Have you measured the time every node takes to execute in your example ? Is it also the case for you (the Read Excel Sheet Names- node takes as long as the execution of the loop) ?

Best

Ael

jorgemartcaam · December 3, 2021, 7:23am

Hi @aworker,

Yep, the Read Excel Sheet Names node takes a little time but since it is outside the loop it is not a big deal. Maybe 60 seconds. In contrast with the Excel reader… around six minutes per load. I.e: 5 hours when I get to the 50 files mark.
This is the reason why I wanted a simple loop. As minimal as possible. Only reading inside the loop.

I think I will try making one csv per sheet and downloading to local.
Keep you posted?

jorgemartcaam · December 3, 2021, 12:07pm

So, fast update.
At the end, as usually happens, the solution was to attack a big problem making it smaller. What I ended up doing was this:

1º node: I need the Read Excel Sheet Names node for the loop inside the metanodes.
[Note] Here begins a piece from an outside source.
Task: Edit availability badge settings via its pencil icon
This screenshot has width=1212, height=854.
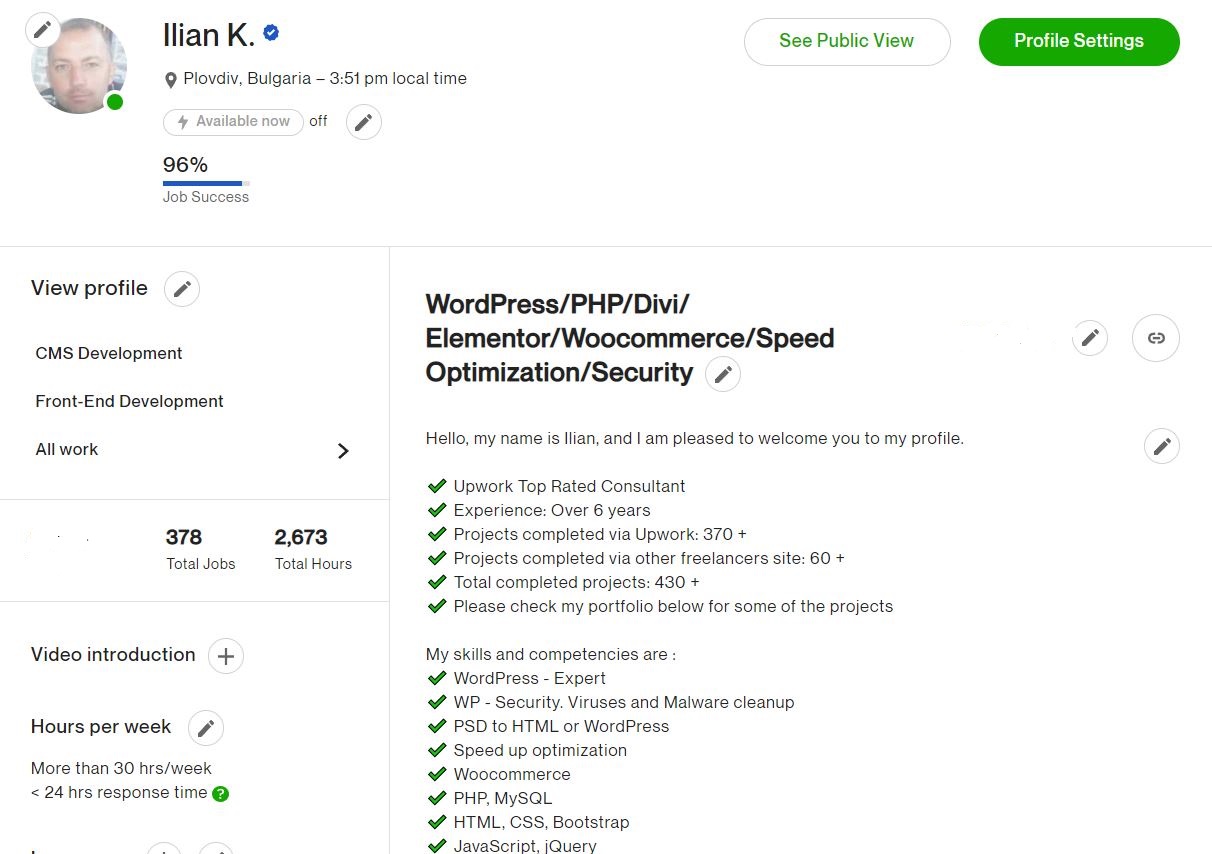Action: (363, 121)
Metanode, where the magic happens:
1º I filter by the sheet I want. In the first case, Abanca:

2º I give the indication via the loop to the Excel reader of what I need it to read. I find this step to be highly important. It has to read “file”, not “files in folder” via the flow variable.

After that, the rest of the workflow is prepping. As you can see, the tedious part is the set up. I have to make one per sheet, whis is slow and manual, but once I have it ready, it is so much faster.

Suggestions to automate it further would be nice!

Thank you everyone for the ideas.

system · December 10, 2021, 12:08pm

This topic was automatically closed 7 days after the last reply. New replies are no longer allowed.